My daughter danced in horror while my wife emptied a pitcher of water in the direction of my mouth, soaking the dog and causing me to nearly drown. Unable to apply mouth to mouth resuscitation owing to the disgusting blisters now appearing on my lips, she instructed the child to call emergency services. This proved futile as the poor girl has watched so many American sitcoms that she dialled 911, having forgotten that in this country the number is 000.

Meanwhile, I was turned over in the hope that the water would take a tip from gravity and flow forth. Taking his cue from my wife, who was pounding my back to no avail, the dog saved the day by jumping on me, his tale wagging joyously. The weight of his pounce knocked the remaining liquid free. Unfortunately, he knocked the wind out of me as well, setting up a round of hideous gasps on inspiration.

My daughter then rushed in with a tube of mouth gel, meant to relieve the pain of cankers, ulcers and other sores.
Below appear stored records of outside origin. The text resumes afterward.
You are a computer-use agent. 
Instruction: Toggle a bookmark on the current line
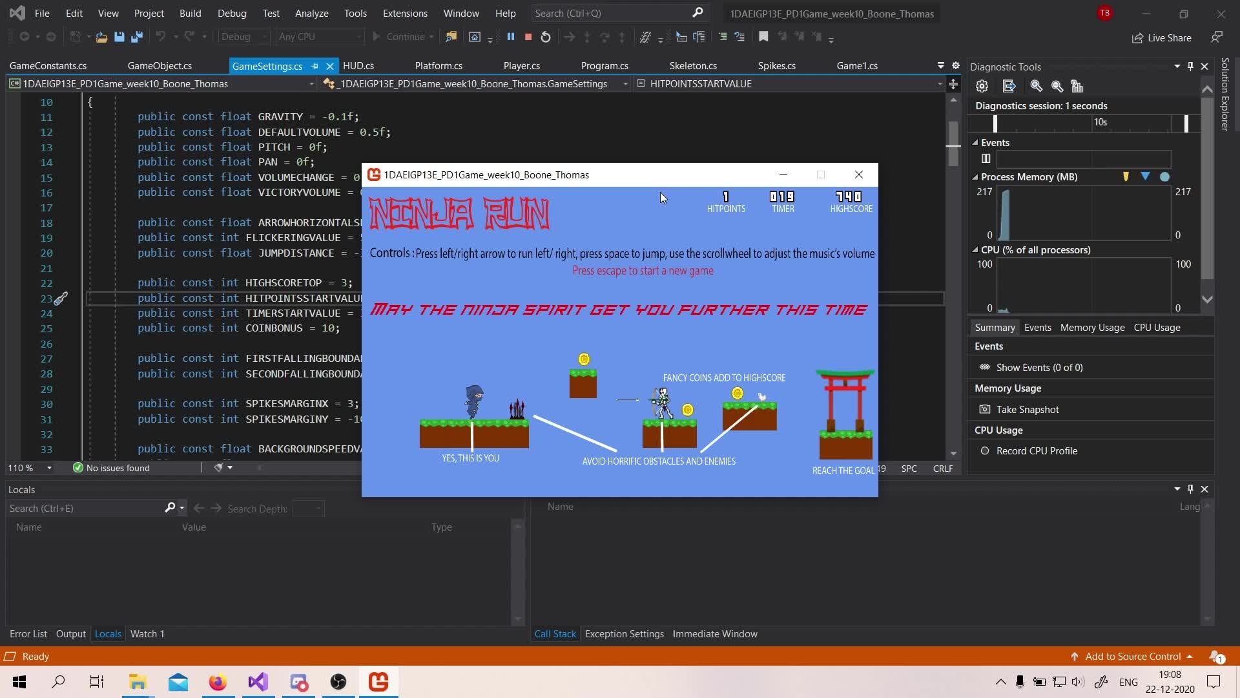tap(763, 37)
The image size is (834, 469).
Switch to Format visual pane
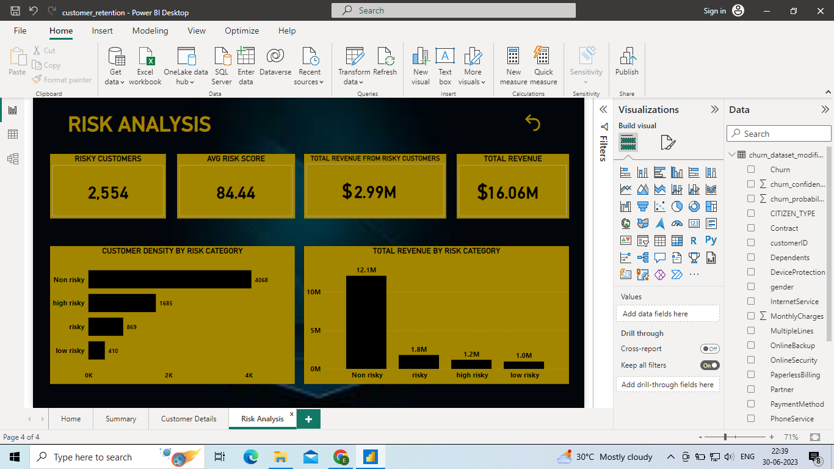(667, 142)
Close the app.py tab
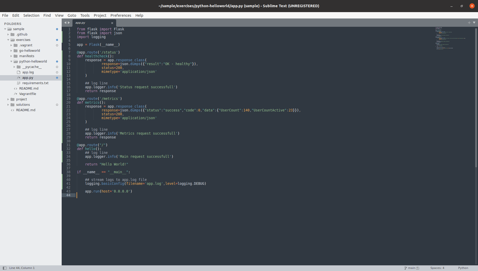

Because my tongue was midway in its metamorphosis from a scorched, cordovan-coloured strap to a black and loathsome slab of charred offal, I was forced to apply the narcotic substance myself.

"My God!" exclaimed my wife, "your tongue will have to be amputated!"

"Great!" added the child, "then he can't rave at us any more about how all conservatives are scumbags."

I could only protest in muffled epithets.

At last I was bundled into the car and taken to the hospital, where I was greeted with Edvard Munchian recognition by the staff on duty. For some reason I was allowed to jump the lengthy queue of troubled and dying patients (made possible by years of cut backs by scumbag conservative governments!) and whisked into a room where the very same doctor who had previously sat on my chest with natal forceps administered a shot of Demerol, rinsed my mouth with a soothing foam, prescribed a month of pain killers and ordered my family to remove me from the premises.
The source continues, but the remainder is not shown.